Similarly, in the secondary prevention of obesity, simply eating more fruit and vegetables or walking more steps will not be enough. It is likely going to take far more drastic changes to your diet and to your activity levels to halt progression or reverse your condition. Effective weight management is neither easy nor simple (if it was simple for you, you’d be in the weight-resistant category in the first place). Now that you already have the problem, you will need special attention, special dedication, perhaps even special treatments to stop gaining more weight and hopefully lose some of that excess weight and keep it off. To some readers, secondary prevention may sound much more like treatment than prevention – this is because secondary prevention is in fact far closer to treatment than prevention.
Indeed, moving to secondary prevention requires a drastic rethinking in how we address the overweight and obesity epidemic at a population level. The question no longer is, how to help thin people stay thin. The question now is, how to help overweight and obese people not gain any more weight and perhaps receive treatments that will help them lose some of that excess weight and keep it off.
This may still mean we need to rebuild our neighbourhoods, deal with food insecurity, improve our diets, promote physical activity, and everything else that we should have done years ago at the first sign of the epidemic. But, because today we should no longer be worrying about primary prevention (which may have been easier had we actually done it), we will need far greater resolve and efforts to support far more radical changes at a societal level (not dissimilar the lengths we go to to remove peanuts from schools) to begin seeing clinically significant changes in weight at a population level – I purposely use the term “clinical”, because we now talking of disease control rather than disease prevention.

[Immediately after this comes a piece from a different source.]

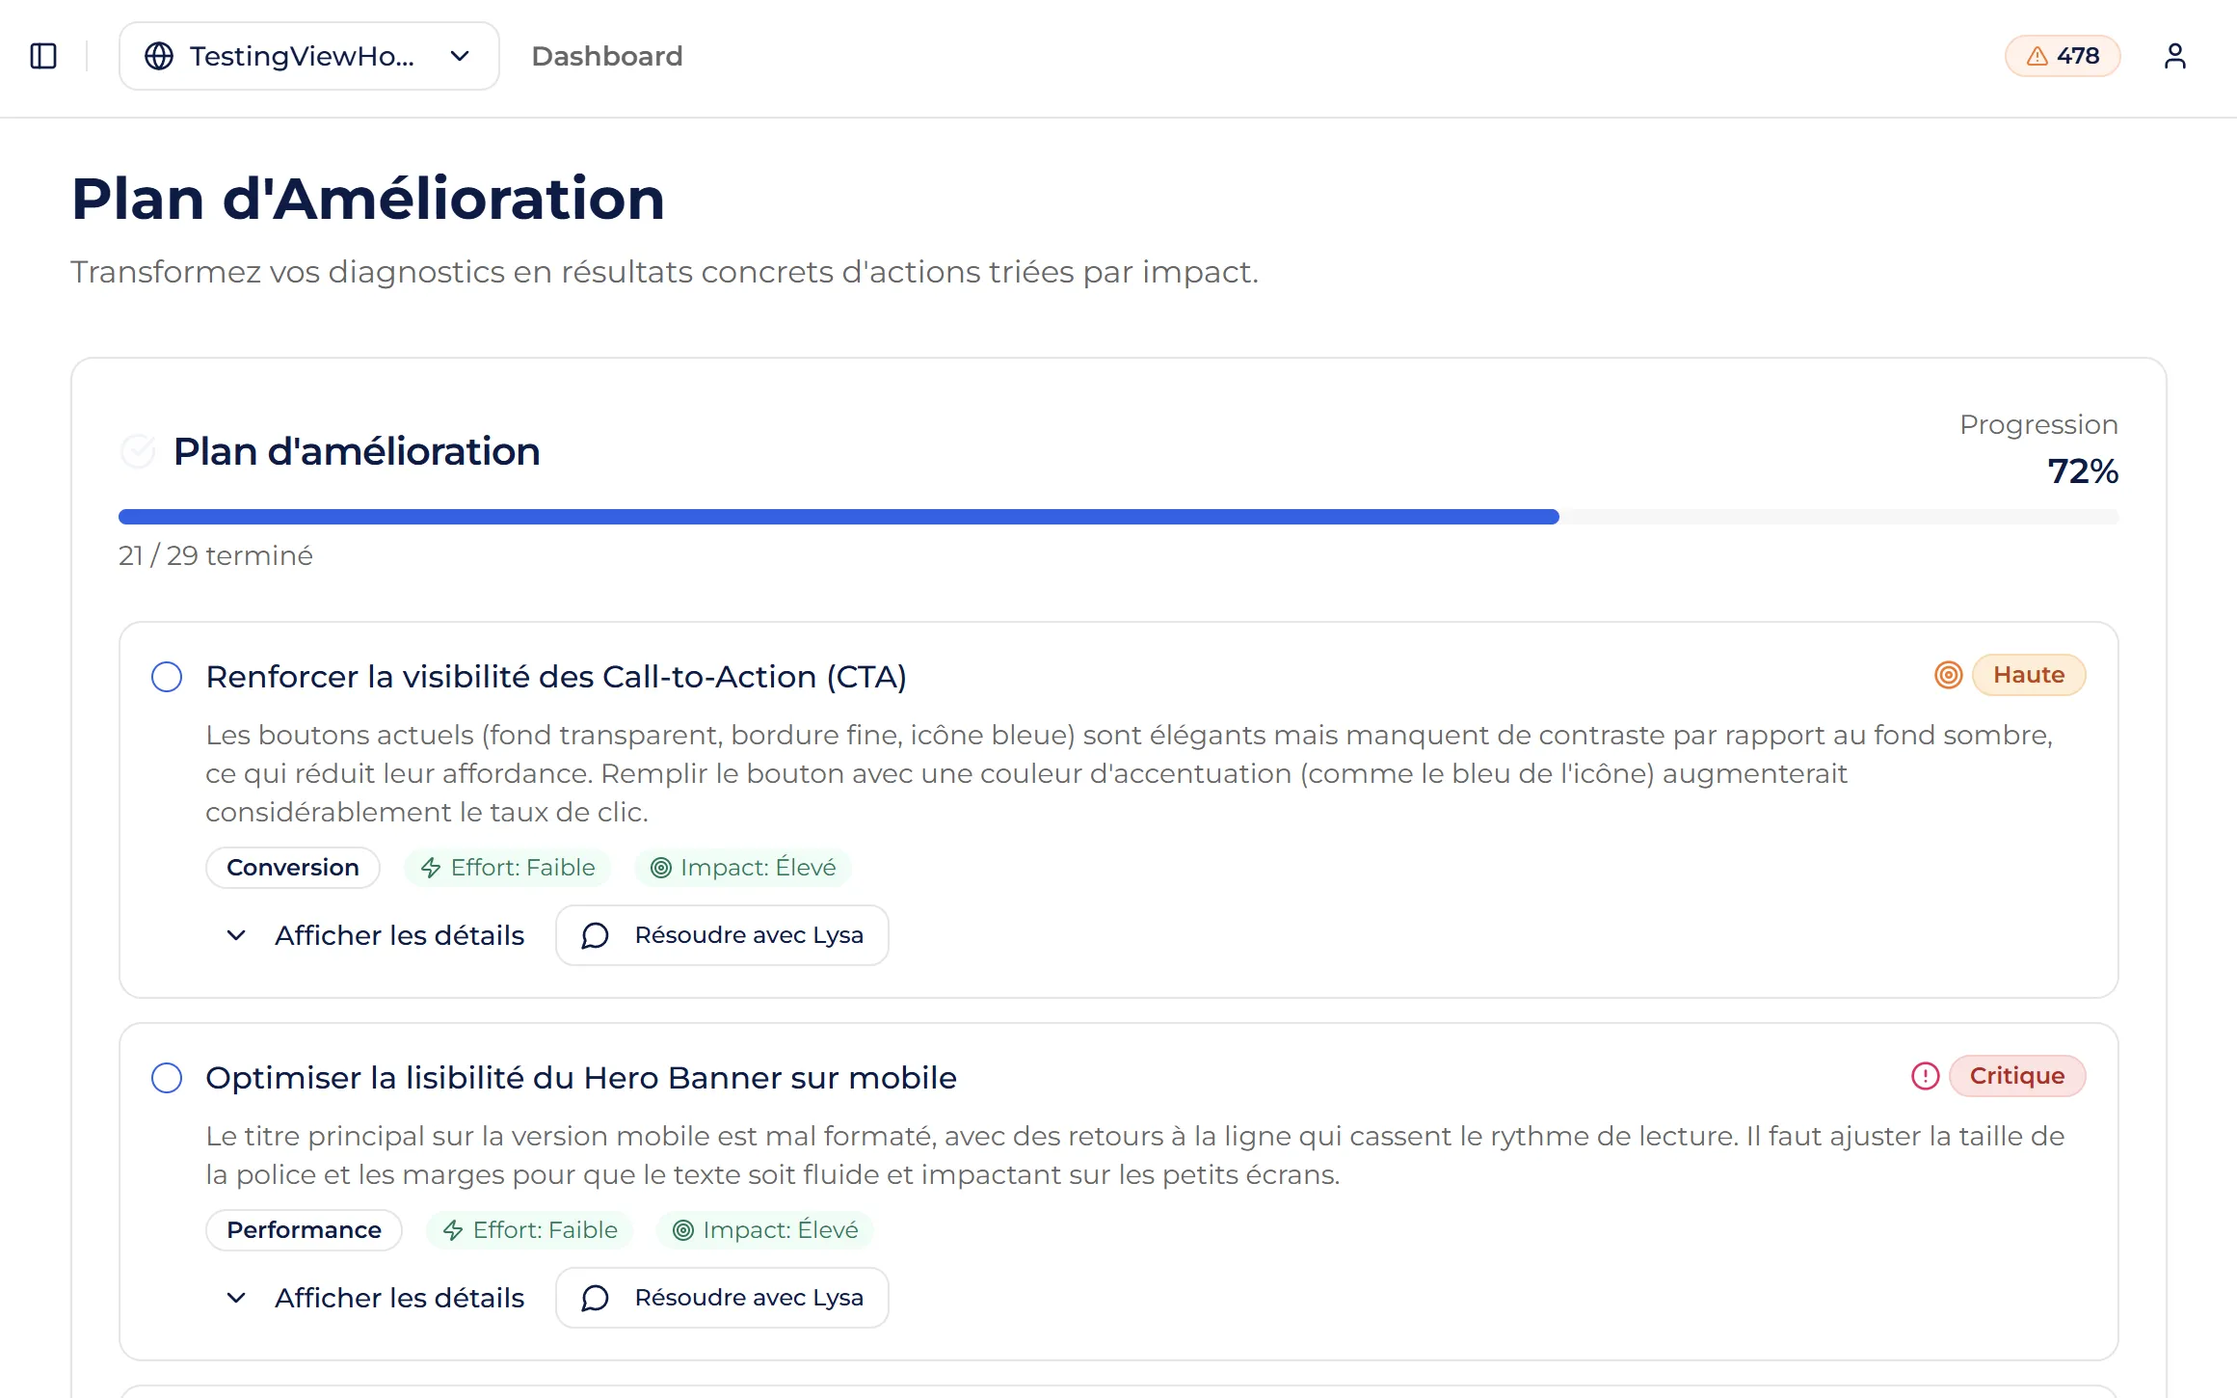The width and height of the screenshot is (2237, 1398).
Task: Check off the Hero Banner mobile task
Action: point(166,1077)
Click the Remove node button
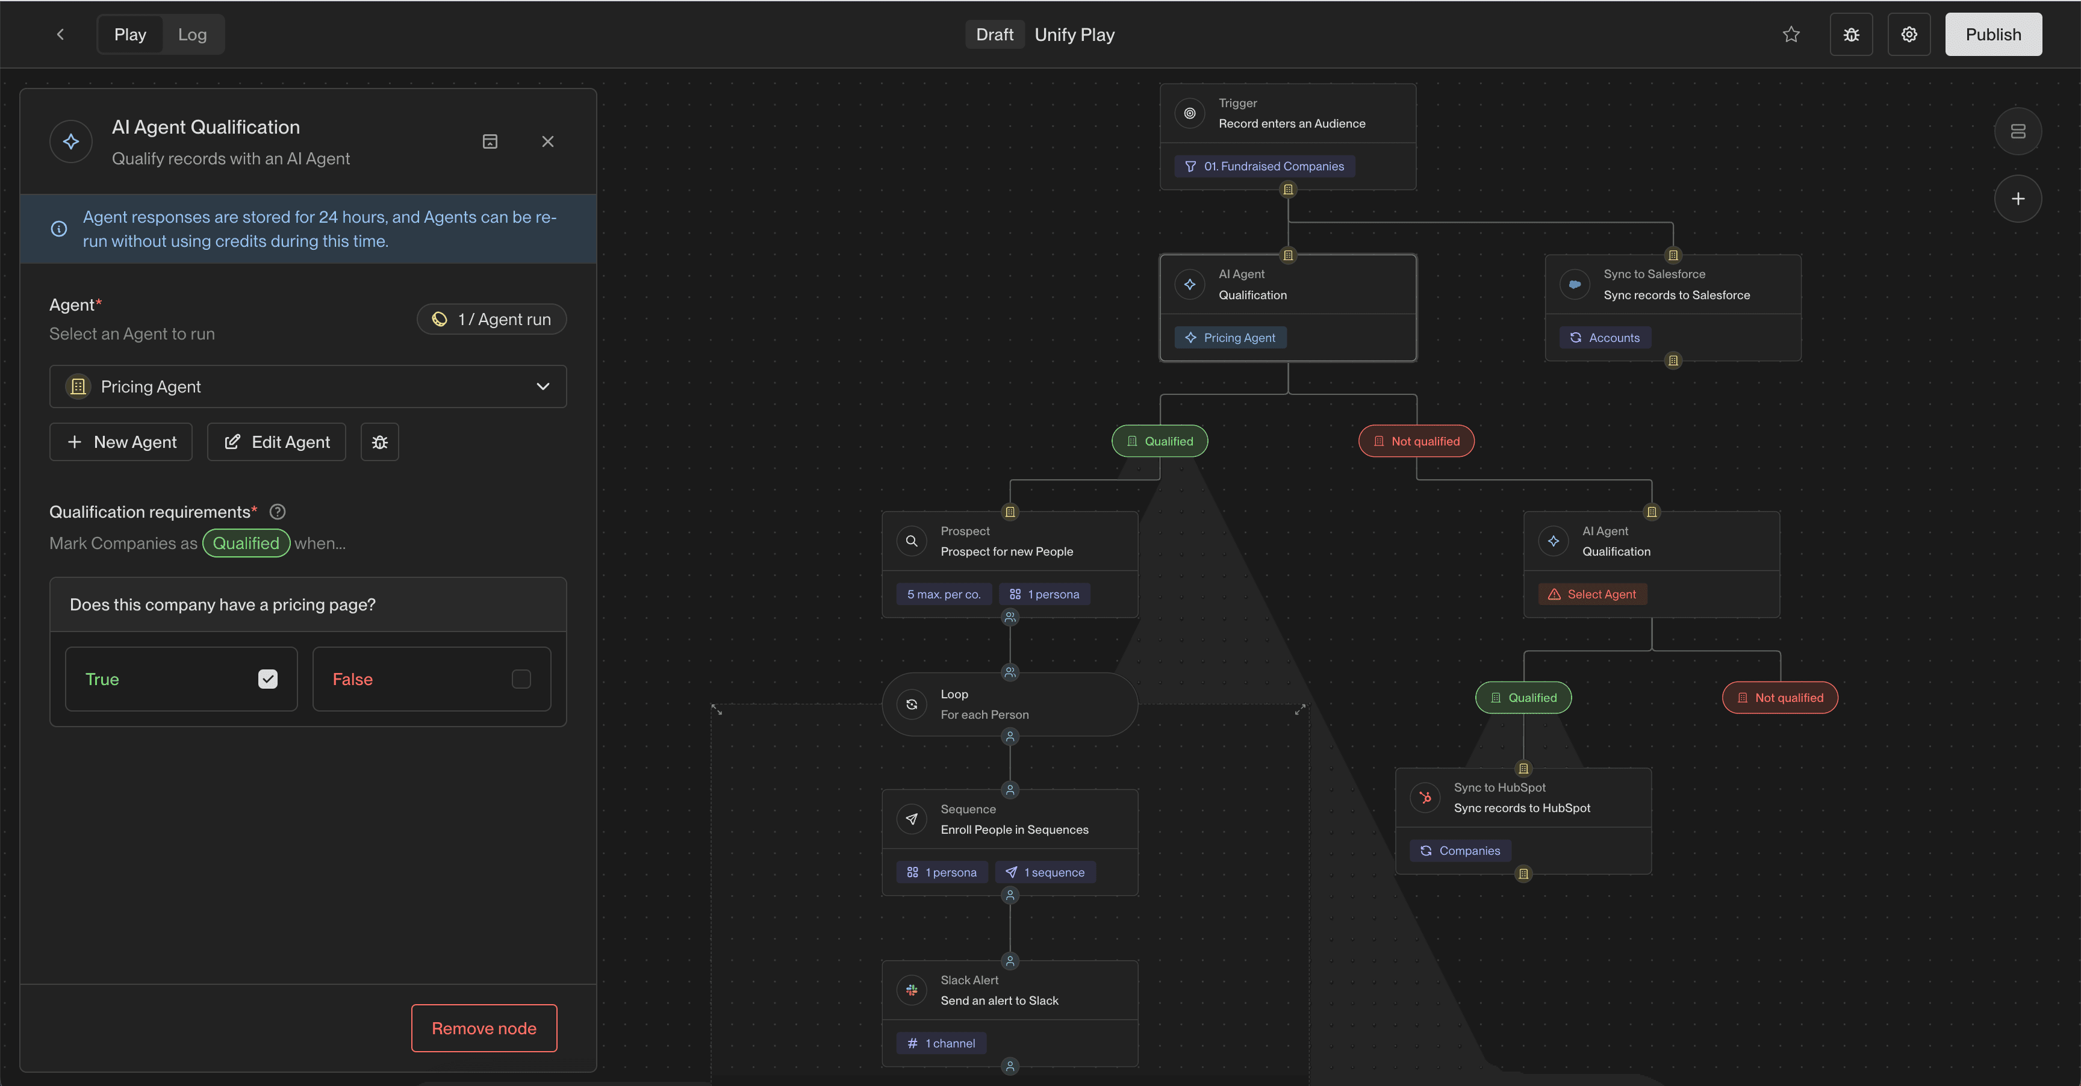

Skeptics may ask, “But what about the children? Is there not still time for primary prevention there?” To them my answer is that I do not for an instant believe that we will make a dent in the childhood obesity epidemic without first (or at least concurrently) addressing adult obesity (see previous post on this). Thus, probably the best primary prevention for childhood obesity simply takes us back to more secondary prevention for their parents.
Simply distributing more condoms in a population where most people already carry HIV is a waste of perfectly good condoms. It’s now time to put the anti-retrovirals in the drinking water.